### What you will do:
Revise the records below by replacing each "GUI agent" with "screen assistant". Leave all other text unchanged.

### Given data:
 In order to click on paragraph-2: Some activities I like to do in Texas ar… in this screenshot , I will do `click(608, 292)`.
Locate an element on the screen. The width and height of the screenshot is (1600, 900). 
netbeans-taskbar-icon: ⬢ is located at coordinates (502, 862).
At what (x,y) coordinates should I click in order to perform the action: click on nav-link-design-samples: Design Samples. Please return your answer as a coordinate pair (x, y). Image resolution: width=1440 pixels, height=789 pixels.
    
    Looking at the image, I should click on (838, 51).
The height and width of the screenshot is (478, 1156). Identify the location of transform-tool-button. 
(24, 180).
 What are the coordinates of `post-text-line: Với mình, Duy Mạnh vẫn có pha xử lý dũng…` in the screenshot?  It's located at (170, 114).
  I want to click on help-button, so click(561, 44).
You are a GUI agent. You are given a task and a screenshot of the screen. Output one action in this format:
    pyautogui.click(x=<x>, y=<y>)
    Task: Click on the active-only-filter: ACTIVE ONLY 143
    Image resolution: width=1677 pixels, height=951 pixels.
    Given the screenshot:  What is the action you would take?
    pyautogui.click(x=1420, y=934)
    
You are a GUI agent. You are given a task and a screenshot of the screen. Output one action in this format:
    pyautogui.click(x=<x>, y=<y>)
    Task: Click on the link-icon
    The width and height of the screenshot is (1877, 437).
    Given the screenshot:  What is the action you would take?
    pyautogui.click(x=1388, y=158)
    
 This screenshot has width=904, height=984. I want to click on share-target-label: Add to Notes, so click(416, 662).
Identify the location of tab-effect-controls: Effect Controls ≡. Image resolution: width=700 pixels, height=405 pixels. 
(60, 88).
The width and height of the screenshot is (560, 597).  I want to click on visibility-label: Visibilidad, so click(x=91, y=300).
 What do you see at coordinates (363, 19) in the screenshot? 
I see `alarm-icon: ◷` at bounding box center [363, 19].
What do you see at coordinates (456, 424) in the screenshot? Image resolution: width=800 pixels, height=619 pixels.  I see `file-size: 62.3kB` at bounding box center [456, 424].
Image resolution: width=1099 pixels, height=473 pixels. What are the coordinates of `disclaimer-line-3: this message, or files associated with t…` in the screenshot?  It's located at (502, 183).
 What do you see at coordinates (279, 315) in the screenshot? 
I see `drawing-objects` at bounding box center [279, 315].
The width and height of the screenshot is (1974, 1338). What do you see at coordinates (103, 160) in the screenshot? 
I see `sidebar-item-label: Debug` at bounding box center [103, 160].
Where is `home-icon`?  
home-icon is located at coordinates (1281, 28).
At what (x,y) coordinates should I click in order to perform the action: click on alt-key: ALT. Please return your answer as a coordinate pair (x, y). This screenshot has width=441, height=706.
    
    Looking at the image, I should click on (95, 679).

### Solution to the problem:
 In order to click on paragraph-2: Some activities I like to do in Texas ar… in this screenshot , I will do `click(608, 292)`.
Locate an element on the screen. The width and height of the screenshot is (1600, 900). 
netbeans-taskbar-icon: ⬢ is located at coordinates (502, 862).
At what (x,y) coordinates should I click in order to perform the action: click on nav-link-design-samples: Design Samples. Please return your answer as a coordinate pair (x, y). Image resolution: width=1440 pixels, height=789 pixels.
    
    Looking at the image, I should click on (838, 51).
The height and width of the screenshot is (478, 1156). Identify the location of transform-tool-button. 
(24, 180).
 What are the coordinates of `post-text-line: Với mình, Duy Mạnh vẫn có pha xử lý dũng…` in the screenshot?  It's located at (170, 114).
  I want to click on help-button, so click(561, 44).
You are a screen assistant. You are given a task and a screenshot of the screen. Output one action in this format:
    pyautogui.click(x=<x>, y=<y>)
    Task: Click on the active-only-filter: ACTIVE ONLY 143
    Image resolution: width=1677 pixels, height=951 pixels.
    Given the screenshot:  What is the action you would take?
    pyautogui.click(x=1420, y=934)
    
You are a screen assistant. You are given a task and a screenshot of the screen. Output one action in this format:
    pyautogui.click(x=<x>, y=<y>)
    Task: Click on the link-icon
    The width and height of the screenshot is (1877, 437).
    Given the screenshot:  What is the action you would take?
    pyautogui.click(x=1388, y=158)
    
 This screenshot has width=904, height=984. I want to click on share-target-label: Add to Notes, so click(416, 662).
Identify the location of tab-effect-controls: Effect Controls ≡. Image resolution: width=700 pixels, height=405 pixels. 
(60, 88).
The width and height of the screenshot is (560, 597).  I want to click on visibility-label: Visibilidad, so click(x=91, y=300).
 What do you see at coordinates (363, 19) in the screenshot? 
I see `alarm-icon: ◷` at bounding box center [363, 19].
What do you see at coordinates (456, 424) in the screenshot? Image resolution: width=800 pixels, height=619 pixels.  I see `file-size: 62.3kB` at bounding box center [456, 424].
Image resolution: width=1099 pixels, height=473 pixels. What are the coordinates of `disclaimer-line-3: this message, or files associated with t…` in the screenshot?  It's located at (502, 183).
 What do you see at coordinates (279, 315) in the screenshot? 
I see `drawing-objects` at bounding box center [279, 315].
The width and height of the screenshot is (1974, 1338). What do you see at coordinates (103, 160) in the screenshot? 
I see `sidebar-item-label: Debug` at bounding box center [103, 160].
Where is `home-icon`?  
home-icon is located at coordinates (1281, 28).
At what (x,y) coordinates should I click in order to perform the action: click on alt-key: ALT. Please return your answer as a coordinate pair (x, y). This screenshot has width=441, height=706.
    
    Looking at the image, I should click on (95, 679).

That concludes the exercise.